Она произнесла все это очень быстро, боясь не успеть досказать, возможно, решив, что поднимаюсь я для того, чтобы уйти из дома и не возвращаться в него до тех пор, пока она не уйдет. Из-за того, что она так быстро и так эмоционально задала свой вопрос, я долго не мог вникнуть в его суть, не мог понять причин этого ее страха, такого болезненного напряжения.
Повисла гнетущая пауза. Но, как только вник и разобрался, тут же ответил:
– Нет, что ты. Не прогоню. Мы теперь всегда будем вместе.
Далее случилось следующее. Тамарка с протяжным воем, перешедшим в рыдание, кинулась ко мне в объятия и полезла с головой под пиджак, тыкаясь головой в подмышку, как слепой котенок, ищущий мамкину титьку. При этом она обнимала меня и прижималась с такой силой, будто кто-то должен был сейчас войти и отрывать ее от меня. Я крепился, крепился и не выдержал, тоже вслед за ней разрыдался. В таком состоянии и положении мы и находились довольно продолжительное время. То она успокоится, я заплачу, то наоборот.
Кипящий на плите чайник мы не замечали. Сколько мы плакали, точно не скажу, но отплакав, отрыдав, все же успокоились. Выключили огонь под чайником, который к тому времени весь выкипел, сгорел, почернел и потрескался, умылись и пошли гулять.

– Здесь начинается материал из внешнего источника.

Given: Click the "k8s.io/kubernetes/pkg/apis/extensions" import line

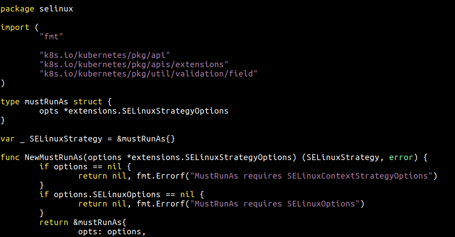Looking at the screenshot, I should 134,65.
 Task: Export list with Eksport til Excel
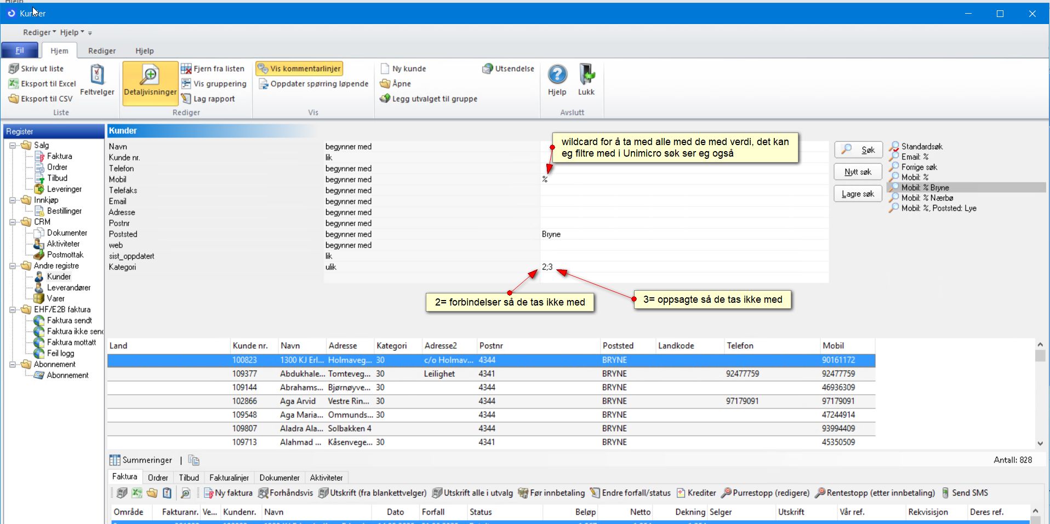click(43, 84)
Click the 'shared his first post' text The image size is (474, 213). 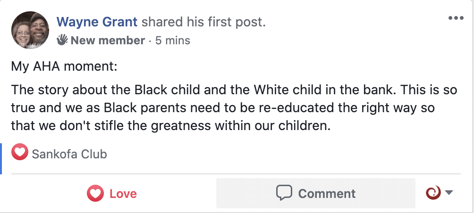[204, 22]
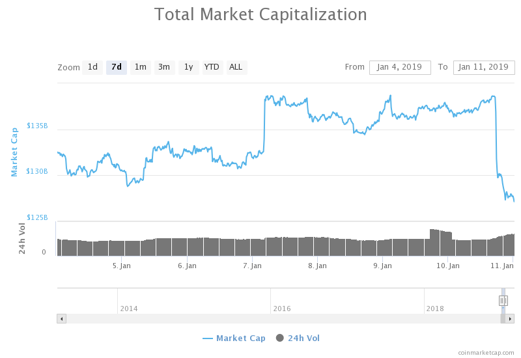This screenshot has height=358, width=521.
Task: Choose the 1y zoom option
Action: tap(188, 67)
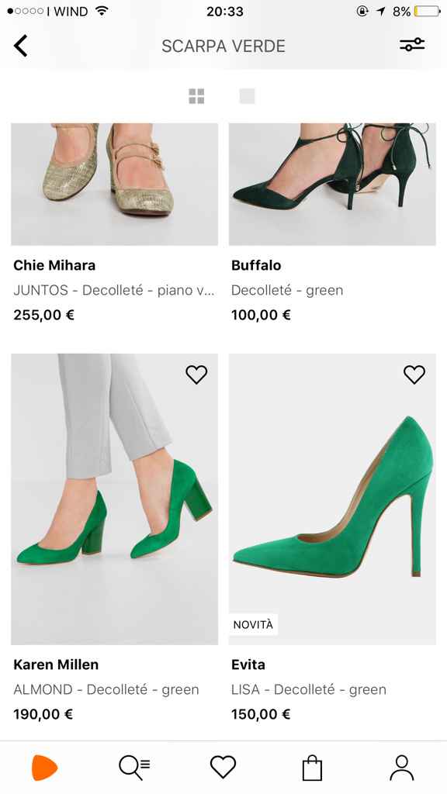
Task: Open the shopping bag from the bottom bar
Action: 311,766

– :Если бы и с тобой что-то случилось, – говорила Тамарка, имея в виду мою болезнь, – то я, наверное, не выдержала бы, руки на себя наложила. Ты – теперь последнее, что у меня осталось. Знаешь, а ведь мне сегодня тоже приснился сон. Будто мы с тобой находимся в пустой комнате и в этой комнате страшный холод. А мы стоим, обнявшись и нам не холодно. Спины мерзнут, а сердца в тепле. И ты так сильно меня к себе прижимаешь, и от тебя так хорошо пахнет. Именно приятный запах запомнился, запах одеколона. И какое-то светлое, легкое состояние. Ощущение того, что все будет хорошо.
– Одеколоном не изо рта ли пахло? – попробовал я пошутить.